Le Système  ›  Partie IV · L’économie

§14 · Partie IV

La justice distributive

La rente captée finance deux choses : un dividende citoyen et un plancher de capacité réelle sous chaque vie. Le plancher est capacité, non simple argent, inconditionnel, non subordonné au salaire et financé par la rente, de sorte qu’il relève le salaire de réserve au lieu d’en subventionner un bas ; et à l’ère de l’après-travail il doit cultiver l’aptitude à user du temps libéré, car un simple transfert doublé d’oisiveté engendre l’anomie, non l’épanouissement.
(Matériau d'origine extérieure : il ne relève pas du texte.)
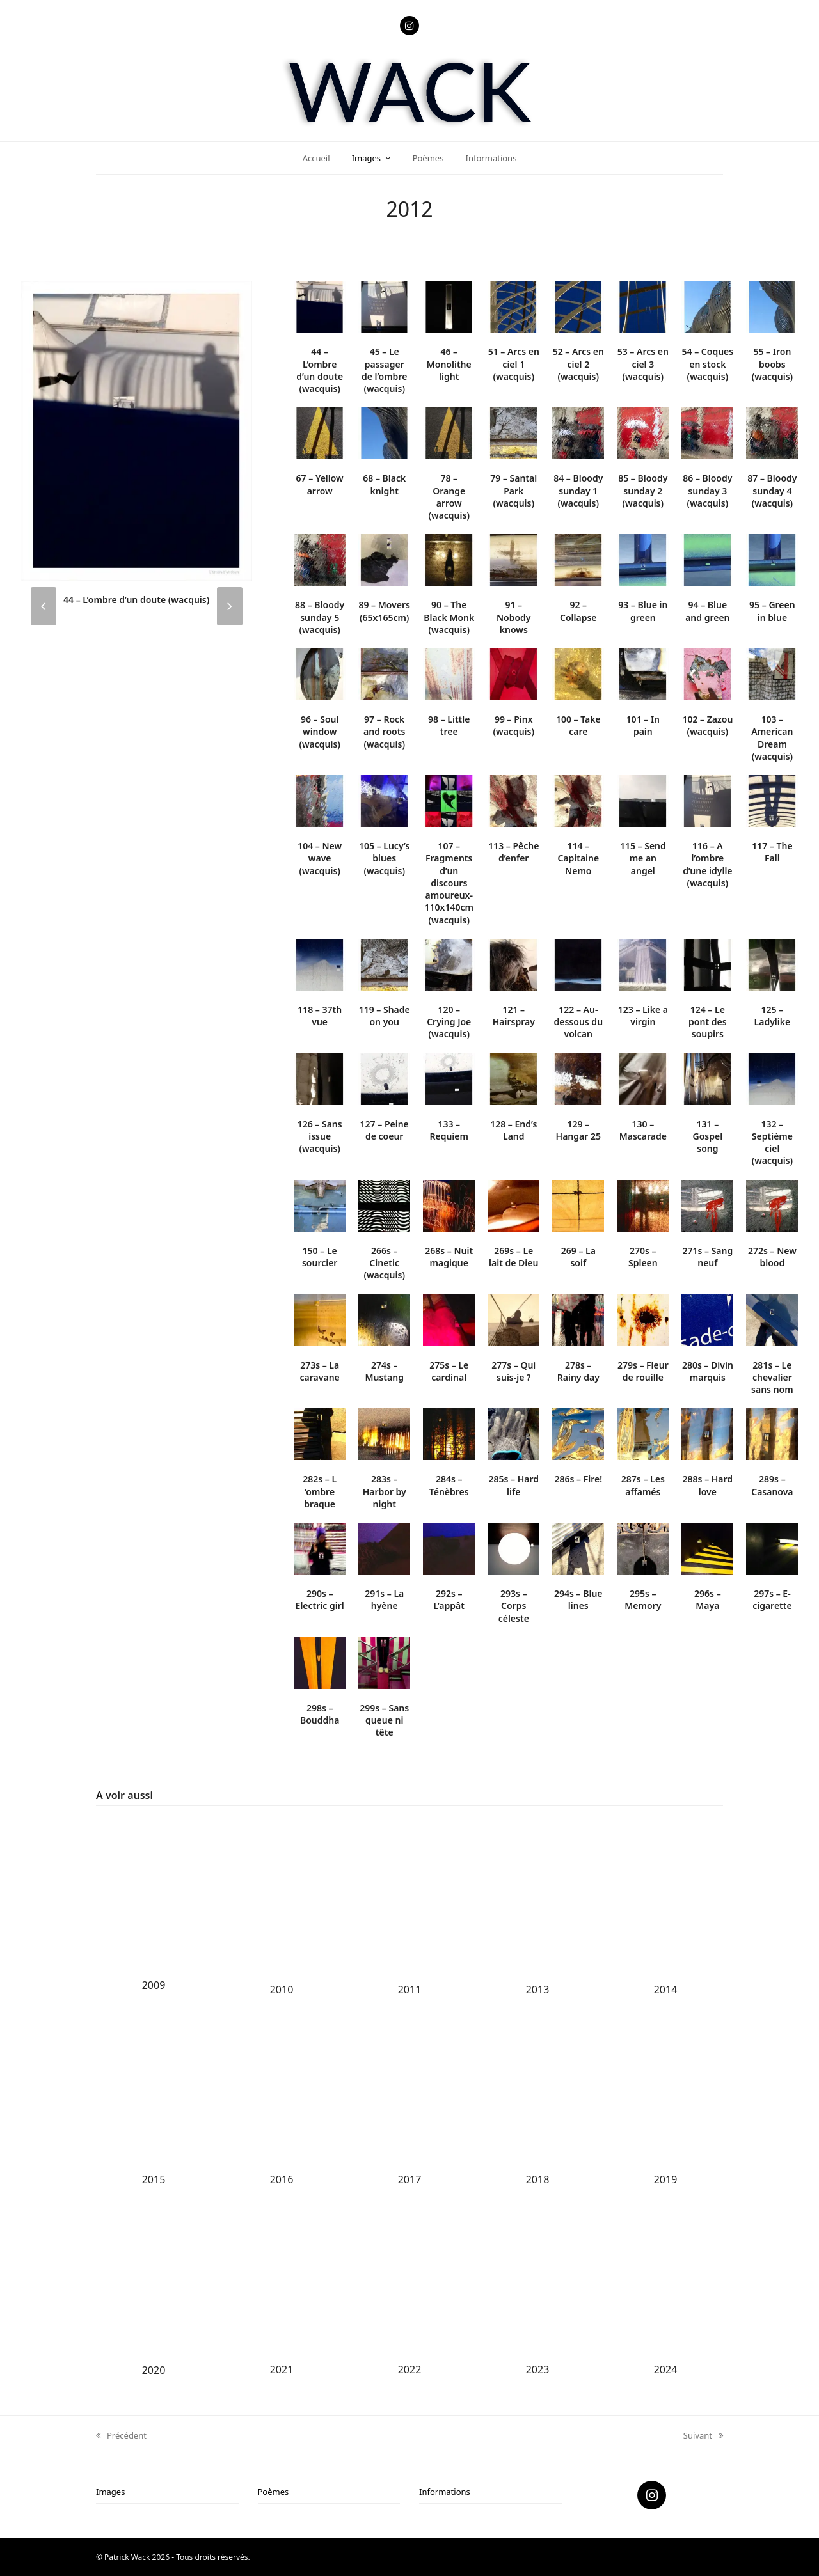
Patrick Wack (127, 2557)
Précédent (121, 2436)
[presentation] (43, 606)
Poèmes (273, 2491)
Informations (444, 2491)
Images (110, 2491)
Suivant (703, 2436)
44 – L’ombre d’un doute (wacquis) (136, 599)
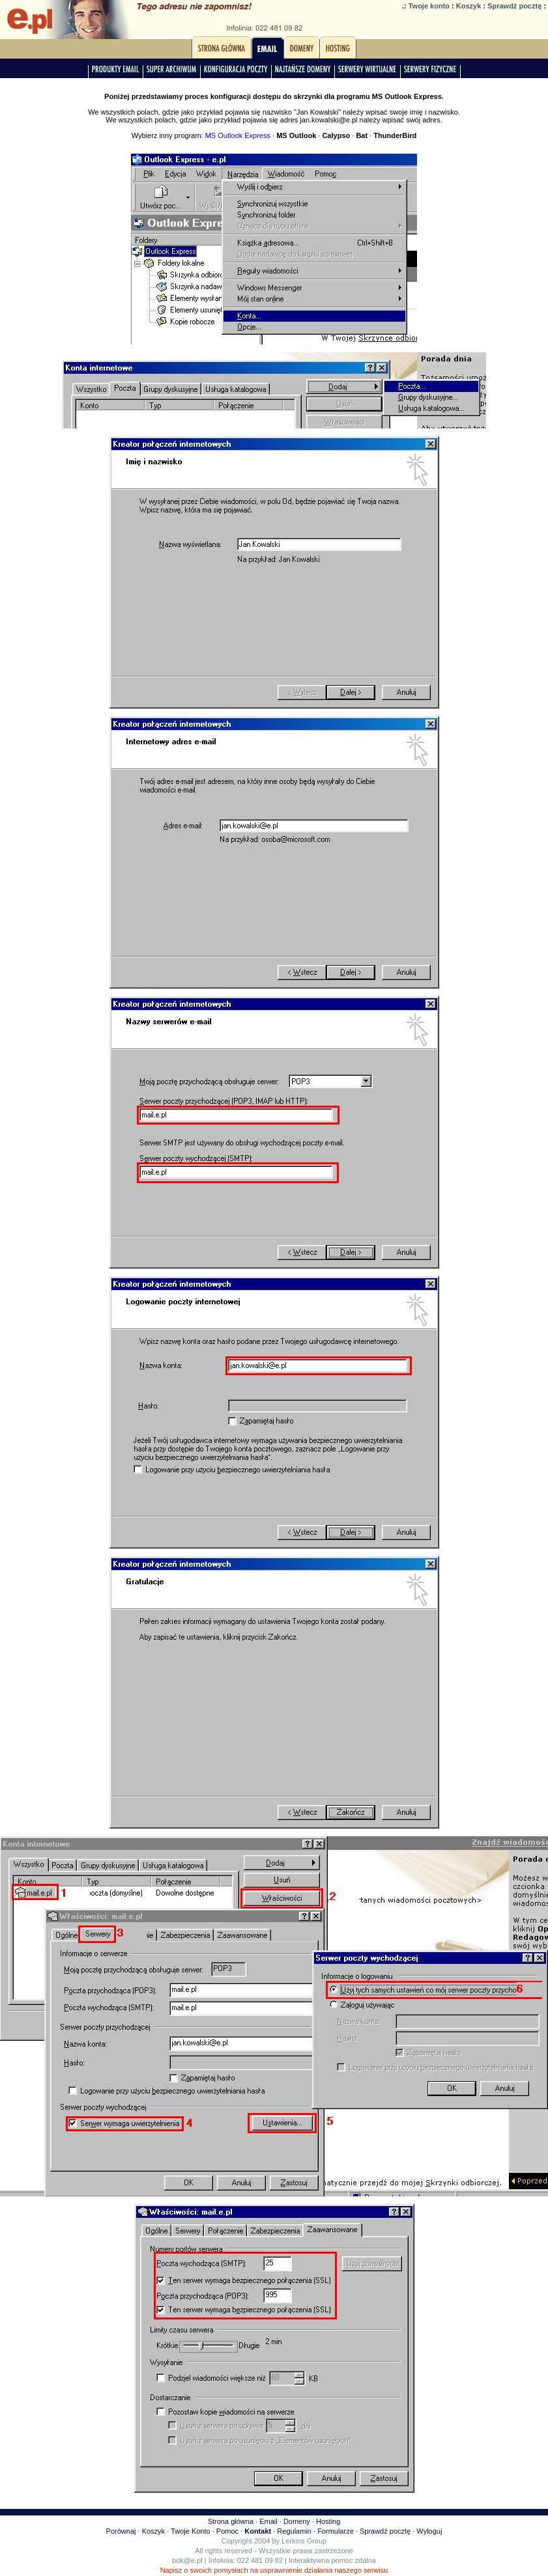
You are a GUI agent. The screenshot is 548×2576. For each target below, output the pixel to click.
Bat (362, 135)
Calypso (336, 135)
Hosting (328, 2521)
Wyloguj (429, 2531)
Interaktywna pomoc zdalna (332, 2560)
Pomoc (227, 2531)
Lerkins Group (303, 2541)
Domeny (296, 2521)
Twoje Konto (190, 2531)
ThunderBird (394, 135)
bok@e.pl (187, 2560)
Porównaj (121, 2531)
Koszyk (469, 6)
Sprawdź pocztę (514, 6)
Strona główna (230, 2521)
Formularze (335, 2531)
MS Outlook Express (237, 135)
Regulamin (294, 2531)
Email (268, 2521)
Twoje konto (429, 6)
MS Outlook (296, 135)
Le plancher appartient à chaque personne. Une cohorte ne peut créer une créance fiscale par le seul fait de se nommer. Les cohortes pertinentes pour le plancher sont reconnues par des critères publiés, stables et liés à la vulnérabilité, par des seuils de confidentialité et par un examen indépendant ; les statistiques de cohorte révèlent une défaillance systématique sans transformer une frontière de groupe arbitraire en créance sur les communs.

Au-dessus se tient un plafond anti-concentration et une bande bornée, qui empêchent la richesse et le pouvoir de se composer jusqu’à capturer l’État lui-même. Le plafond contraint tôt, par règle générale, réétalonné sur un agrégat mobile, jamais rétroactivement et jamais comme une arme contre une personne. Ensemble, le plancher-par-le-bas et le plafond-par-le-haut fabriquent le vaste milieu stable dont l’existence même est survivabilité : l’euthanasie graduelle du rentier, épargnant le mérité.

Ce que cela signifie

Les rentes captées dans les sections précédentes financent un dividende citoyen universel et un plancher de capacité réelle sous chaque vie. Le plancher est une capacité, non des espèces seules, et il appartient à chaque personne. Une cohorte ne peut créer une créance fiscale par le seul fait de se nommer : les cohortes pertinentes pour le plancher exigent des critères publiés, stables et liés à la vulnérabilité, des seuils de confidentialité et un examen indépendant. Leurs statistiques révèlent une défaillance systématique sans remplacer le rang individuel. Au-dessus se dresse un plafond anti-concentration et une bande bornée, imposés tôt par règle générale et jamais comme une arme contre une personne nommée. Le plancher par le bas et le plafond par le haut, ensemble, entretiennent la vaste et stable classe moyenne dont l’existence est gage de survivabilité.

Pourquoi l’Axiacratie en a besoin

Une société post-salariale n’a que deux destinations : elle garantit un plancher et plafonne la concentration, ou elle se fracture en un sommet rentier au-dessus d’une base dépossédée, l’instabilité précise qui met fin aux républiques depuis des millénaires. Ce § existe pour faire de la distribution le moteur de la stabilité plutôt qu’une arrière-pensée de charité, euthanasiant le rentier graduellement tout en laissant le mérité intact.

Comparé à d’autres approches

Contre le revenu universel tel qu’on le propose d’ordinaire, l’Axiacratie insiste sur la capacité, non sur les espèces seules, et la finance par la rente captée plutôt que par un impôt sur le travail. Elle se sépare de Rawls sur les planchers : des seuils suffisantistes, non le maximin du principe de différence (Rawls), tout en partageant sa priorité du juste. Le plancher de capacité est celui de Sen et Nussbaum. Keynes rend le plancher macro-efficient par le multiplicateur (Keynes) ; Aristote fournit le théorème de survivabilité par la masse médiane (Aristote) ; Machiavel la méthode du plafond, plafonner tôt et de façon prospective (Machiavel) ; et le Speenhamland de Polanyi la conception du dividende, inconditionnel, non conditionné au salaire (Polanyi).